Work instruction
In how many lines of the listing below does "computer" appear? Give only the figure.

Supplied data
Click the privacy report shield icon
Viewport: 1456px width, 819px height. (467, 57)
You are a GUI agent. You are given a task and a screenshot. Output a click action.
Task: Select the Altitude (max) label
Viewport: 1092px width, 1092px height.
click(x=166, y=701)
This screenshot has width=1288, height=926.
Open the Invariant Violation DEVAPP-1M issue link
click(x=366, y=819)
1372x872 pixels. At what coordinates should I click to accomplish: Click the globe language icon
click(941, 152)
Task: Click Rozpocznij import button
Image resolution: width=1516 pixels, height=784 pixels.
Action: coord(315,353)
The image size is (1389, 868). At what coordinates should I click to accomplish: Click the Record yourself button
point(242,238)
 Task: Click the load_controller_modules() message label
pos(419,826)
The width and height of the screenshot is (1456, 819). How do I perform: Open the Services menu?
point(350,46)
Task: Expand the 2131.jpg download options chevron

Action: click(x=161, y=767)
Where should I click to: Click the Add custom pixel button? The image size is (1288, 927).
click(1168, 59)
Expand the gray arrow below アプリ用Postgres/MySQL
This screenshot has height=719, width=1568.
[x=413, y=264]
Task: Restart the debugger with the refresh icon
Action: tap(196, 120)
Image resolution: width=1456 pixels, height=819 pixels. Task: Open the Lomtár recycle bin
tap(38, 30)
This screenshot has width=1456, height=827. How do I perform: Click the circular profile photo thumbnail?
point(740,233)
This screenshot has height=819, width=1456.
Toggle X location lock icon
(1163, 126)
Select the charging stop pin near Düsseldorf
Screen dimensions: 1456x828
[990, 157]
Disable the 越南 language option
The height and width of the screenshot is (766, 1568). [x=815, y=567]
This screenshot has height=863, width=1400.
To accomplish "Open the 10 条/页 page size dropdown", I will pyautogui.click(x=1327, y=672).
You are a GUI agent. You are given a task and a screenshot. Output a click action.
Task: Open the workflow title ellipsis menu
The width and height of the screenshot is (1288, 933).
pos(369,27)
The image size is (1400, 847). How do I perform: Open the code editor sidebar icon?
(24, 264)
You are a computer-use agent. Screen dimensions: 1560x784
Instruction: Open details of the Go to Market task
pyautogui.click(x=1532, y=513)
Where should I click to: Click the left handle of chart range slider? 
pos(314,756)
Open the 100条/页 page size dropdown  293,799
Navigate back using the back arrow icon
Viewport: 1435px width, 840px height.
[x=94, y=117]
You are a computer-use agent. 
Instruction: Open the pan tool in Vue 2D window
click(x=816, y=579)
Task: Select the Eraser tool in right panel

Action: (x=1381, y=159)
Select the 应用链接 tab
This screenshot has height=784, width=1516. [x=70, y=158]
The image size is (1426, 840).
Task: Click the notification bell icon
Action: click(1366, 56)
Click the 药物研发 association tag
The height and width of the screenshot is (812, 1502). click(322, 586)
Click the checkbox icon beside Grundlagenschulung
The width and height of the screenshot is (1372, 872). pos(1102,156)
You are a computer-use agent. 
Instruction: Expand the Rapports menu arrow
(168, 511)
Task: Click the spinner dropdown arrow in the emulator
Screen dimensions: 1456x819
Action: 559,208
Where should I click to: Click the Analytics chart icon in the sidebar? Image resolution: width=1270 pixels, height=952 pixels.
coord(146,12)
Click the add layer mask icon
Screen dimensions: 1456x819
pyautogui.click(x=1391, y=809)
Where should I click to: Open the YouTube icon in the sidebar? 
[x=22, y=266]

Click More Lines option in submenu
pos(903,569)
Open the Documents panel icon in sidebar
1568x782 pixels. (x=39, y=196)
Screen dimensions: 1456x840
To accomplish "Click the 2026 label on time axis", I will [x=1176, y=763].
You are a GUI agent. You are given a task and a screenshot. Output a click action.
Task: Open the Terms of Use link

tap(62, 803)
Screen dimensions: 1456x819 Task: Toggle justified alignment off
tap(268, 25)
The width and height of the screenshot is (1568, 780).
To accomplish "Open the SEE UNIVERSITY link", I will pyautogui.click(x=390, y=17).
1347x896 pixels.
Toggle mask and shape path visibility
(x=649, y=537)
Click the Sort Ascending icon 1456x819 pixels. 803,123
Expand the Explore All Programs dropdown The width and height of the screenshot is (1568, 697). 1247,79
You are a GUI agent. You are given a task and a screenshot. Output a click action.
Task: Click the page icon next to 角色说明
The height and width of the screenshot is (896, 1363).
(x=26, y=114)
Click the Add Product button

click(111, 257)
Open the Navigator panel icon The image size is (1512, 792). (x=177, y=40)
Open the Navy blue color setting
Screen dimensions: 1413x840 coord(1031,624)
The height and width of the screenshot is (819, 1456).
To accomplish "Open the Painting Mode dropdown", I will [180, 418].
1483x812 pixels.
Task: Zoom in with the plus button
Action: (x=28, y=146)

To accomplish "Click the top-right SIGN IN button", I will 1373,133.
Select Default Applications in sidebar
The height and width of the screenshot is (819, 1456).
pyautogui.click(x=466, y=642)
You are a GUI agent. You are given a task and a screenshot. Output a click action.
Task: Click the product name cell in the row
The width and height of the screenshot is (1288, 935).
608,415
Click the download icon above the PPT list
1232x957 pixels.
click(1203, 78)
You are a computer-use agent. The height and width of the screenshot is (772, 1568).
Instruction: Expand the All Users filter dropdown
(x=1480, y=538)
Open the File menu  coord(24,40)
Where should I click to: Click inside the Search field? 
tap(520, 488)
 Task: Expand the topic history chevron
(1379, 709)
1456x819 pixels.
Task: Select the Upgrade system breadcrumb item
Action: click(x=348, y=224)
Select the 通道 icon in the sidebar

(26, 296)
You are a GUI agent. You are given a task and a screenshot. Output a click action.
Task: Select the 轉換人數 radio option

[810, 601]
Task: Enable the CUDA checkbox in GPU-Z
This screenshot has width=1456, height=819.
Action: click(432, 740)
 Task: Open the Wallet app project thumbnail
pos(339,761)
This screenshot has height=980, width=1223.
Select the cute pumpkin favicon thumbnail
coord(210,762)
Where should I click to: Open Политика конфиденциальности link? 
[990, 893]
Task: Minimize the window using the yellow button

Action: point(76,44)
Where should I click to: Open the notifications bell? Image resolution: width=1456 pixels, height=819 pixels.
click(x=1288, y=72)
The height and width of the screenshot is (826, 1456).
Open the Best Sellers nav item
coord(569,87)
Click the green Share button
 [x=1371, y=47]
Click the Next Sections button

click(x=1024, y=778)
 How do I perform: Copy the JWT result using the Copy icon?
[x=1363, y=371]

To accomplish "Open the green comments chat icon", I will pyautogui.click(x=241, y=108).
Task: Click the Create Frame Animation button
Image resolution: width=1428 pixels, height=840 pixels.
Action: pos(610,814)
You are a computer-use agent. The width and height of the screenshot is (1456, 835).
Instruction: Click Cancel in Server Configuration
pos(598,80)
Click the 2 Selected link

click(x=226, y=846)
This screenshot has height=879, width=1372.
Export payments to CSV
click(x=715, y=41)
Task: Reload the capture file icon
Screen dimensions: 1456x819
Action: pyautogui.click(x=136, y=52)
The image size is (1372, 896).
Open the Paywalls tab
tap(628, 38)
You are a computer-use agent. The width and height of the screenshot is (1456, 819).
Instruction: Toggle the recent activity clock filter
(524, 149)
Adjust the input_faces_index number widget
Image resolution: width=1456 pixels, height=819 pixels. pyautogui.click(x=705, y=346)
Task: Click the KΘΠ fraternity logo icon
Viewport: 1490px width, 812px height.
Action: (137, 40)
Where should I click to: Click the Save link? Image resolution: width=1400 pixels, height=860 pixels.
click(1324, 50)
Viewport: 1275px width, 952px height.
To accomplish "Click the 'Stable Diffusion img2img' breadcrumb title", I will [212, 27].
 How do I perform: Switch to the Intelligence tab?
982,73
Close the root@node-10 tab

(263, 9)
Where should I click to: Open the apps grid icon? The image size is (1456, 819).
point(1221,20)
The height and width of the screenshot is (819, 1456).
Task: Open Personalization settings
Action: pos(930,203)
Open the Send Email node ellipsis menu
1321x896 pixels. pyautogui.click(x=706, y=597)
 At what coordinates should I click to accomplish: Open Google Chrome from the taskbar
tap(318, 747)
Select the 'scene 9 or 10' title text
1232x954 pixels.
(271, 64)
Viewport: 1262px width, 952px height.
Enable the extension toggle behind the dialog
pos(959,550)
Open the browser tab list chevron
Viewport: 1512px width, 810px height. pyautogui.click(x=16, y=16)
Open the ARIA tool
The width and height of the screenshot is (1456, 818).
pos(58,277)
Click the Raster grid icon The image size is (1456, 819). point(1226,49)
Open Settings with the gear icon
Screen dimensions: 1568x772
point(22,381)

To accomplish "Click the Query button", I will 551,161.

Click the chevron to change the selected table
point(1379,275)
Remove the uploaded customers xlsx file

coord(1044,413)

Answer for this exercise
6